» **Exercise prompt**:
After locating the line containing "Given: Click the" in the entries below, please write out that line and the rest through the end exactly. Omit pictures.

» **Records provided**:
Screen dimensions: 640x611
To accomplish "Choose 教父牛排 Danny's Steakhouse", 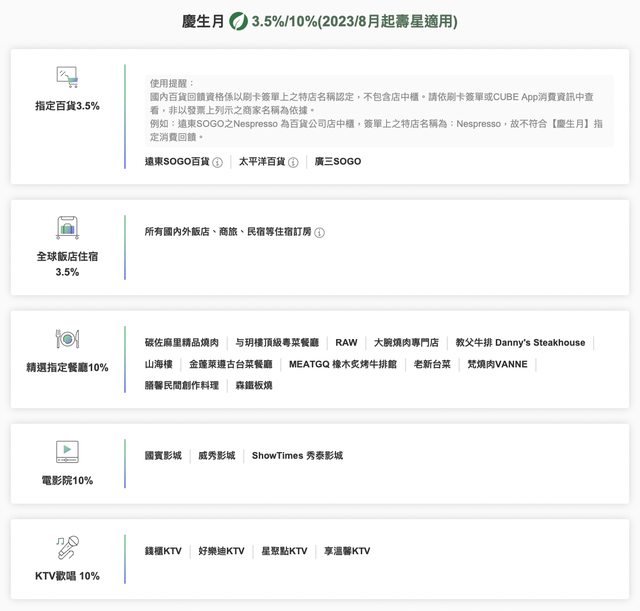I will (x=519, y=343).
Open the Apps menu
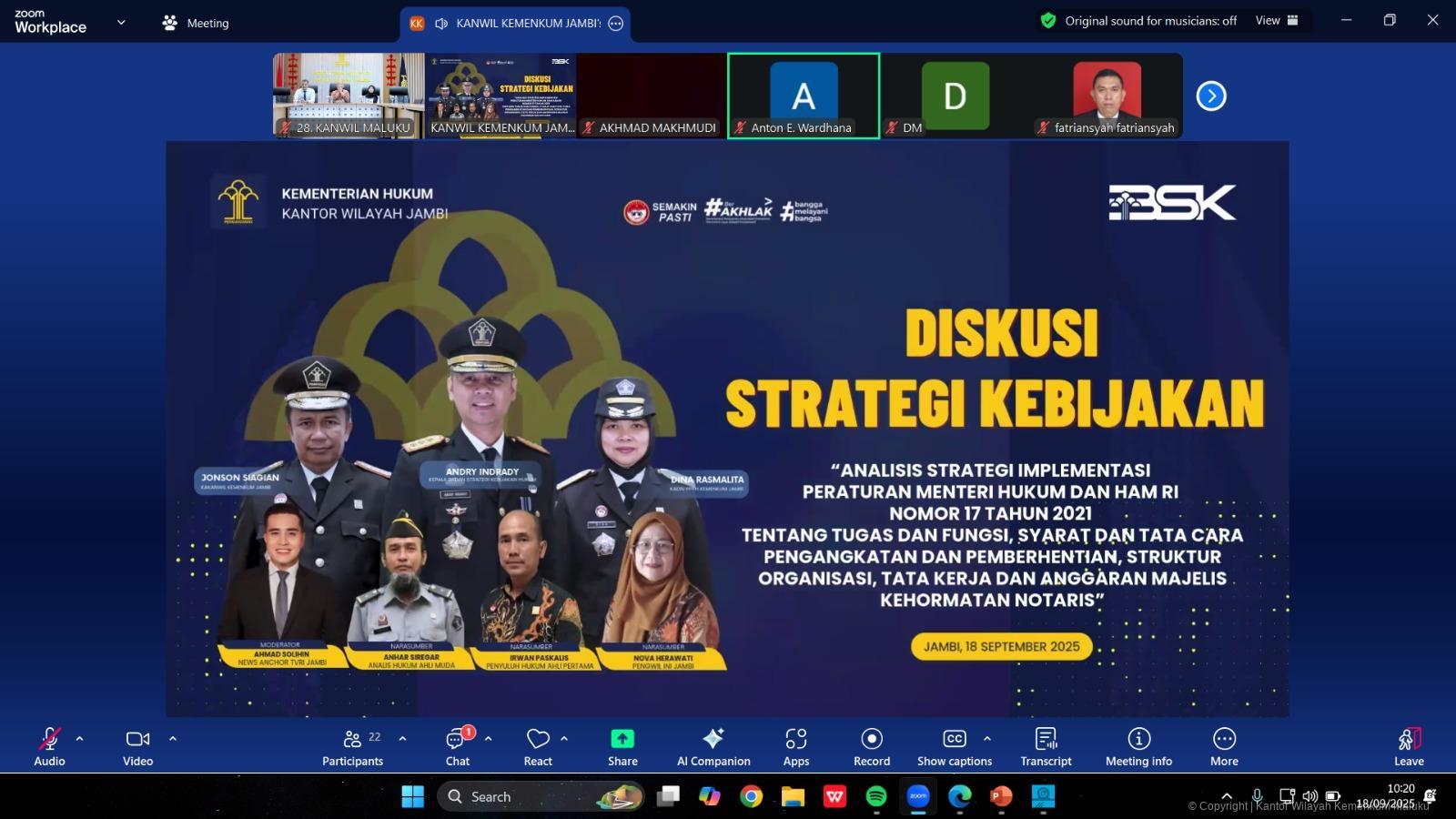The image size is (1456, 819). click(x=796, y=747)
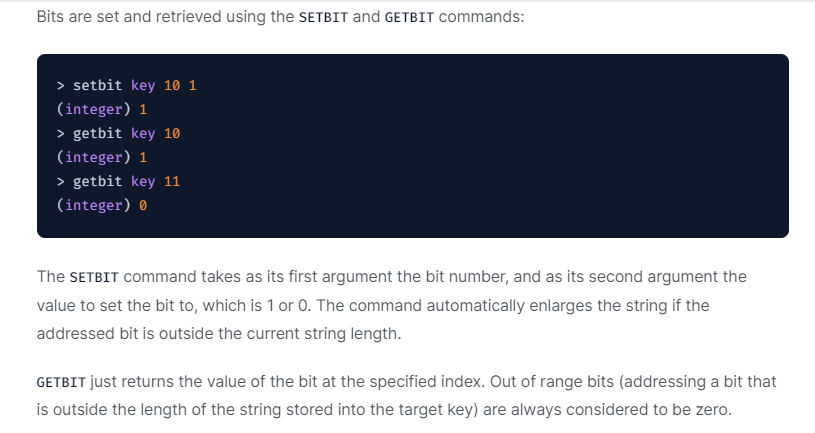Click the 'getbit key 11' command line
Viewport: 815px width, 433px height.
pos(118,181)
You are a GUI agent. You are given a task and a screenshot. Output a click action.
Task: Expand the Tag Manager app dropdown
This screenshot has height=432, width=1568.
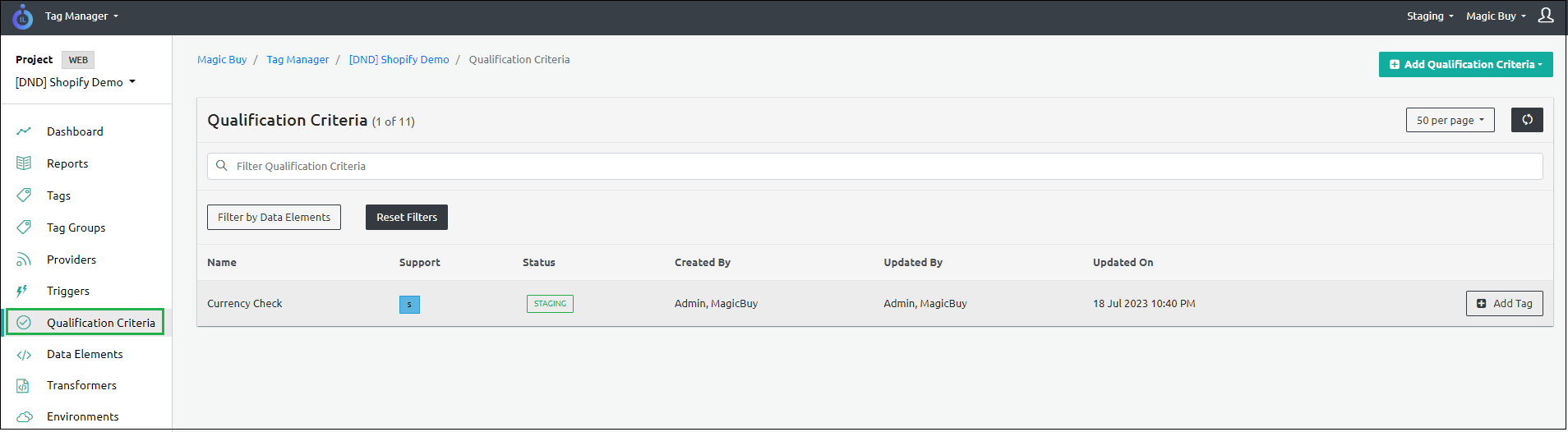point(81,16)
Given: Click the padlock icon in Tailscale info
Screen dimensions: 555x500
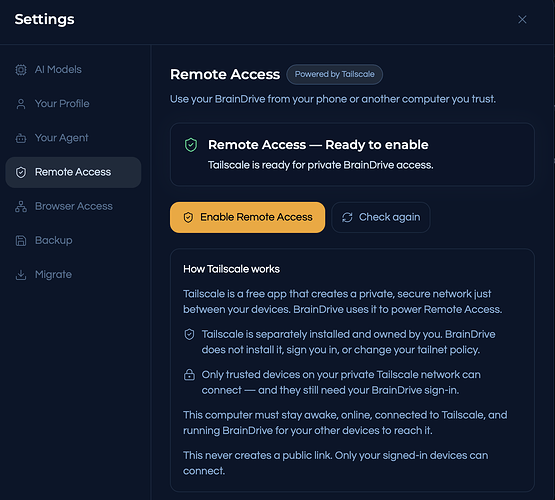Looking at the screenshot, I should click(x=189, y=374).
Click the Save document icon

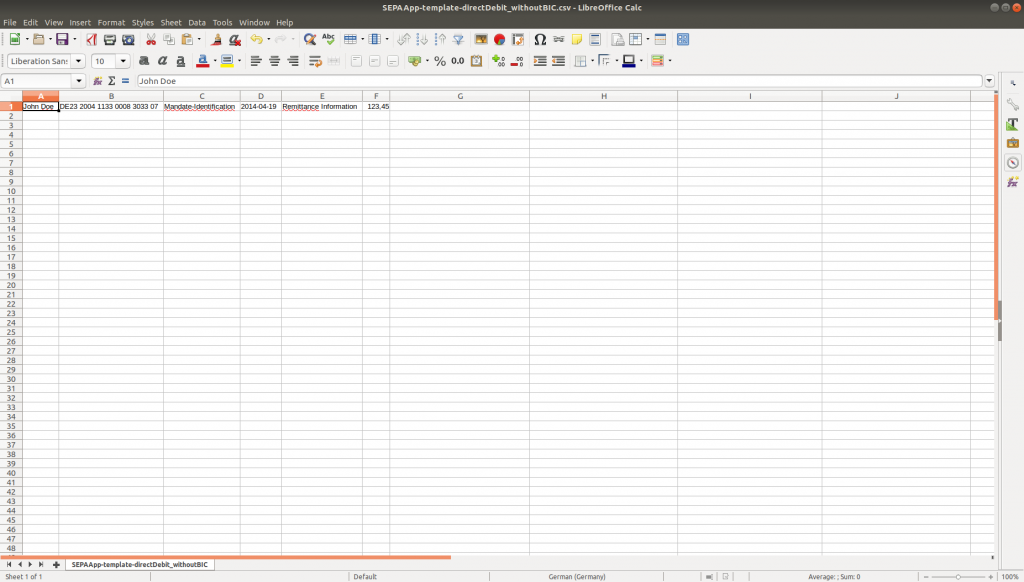coord(61,40)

» **Solution for this problem**:
Given: Click the padlock icon in Tailscale info
Screen dimensions: 555x500
Looking at the screenshot, I should click(x=189, y=374).
Click the Save document icon

coord(61,40)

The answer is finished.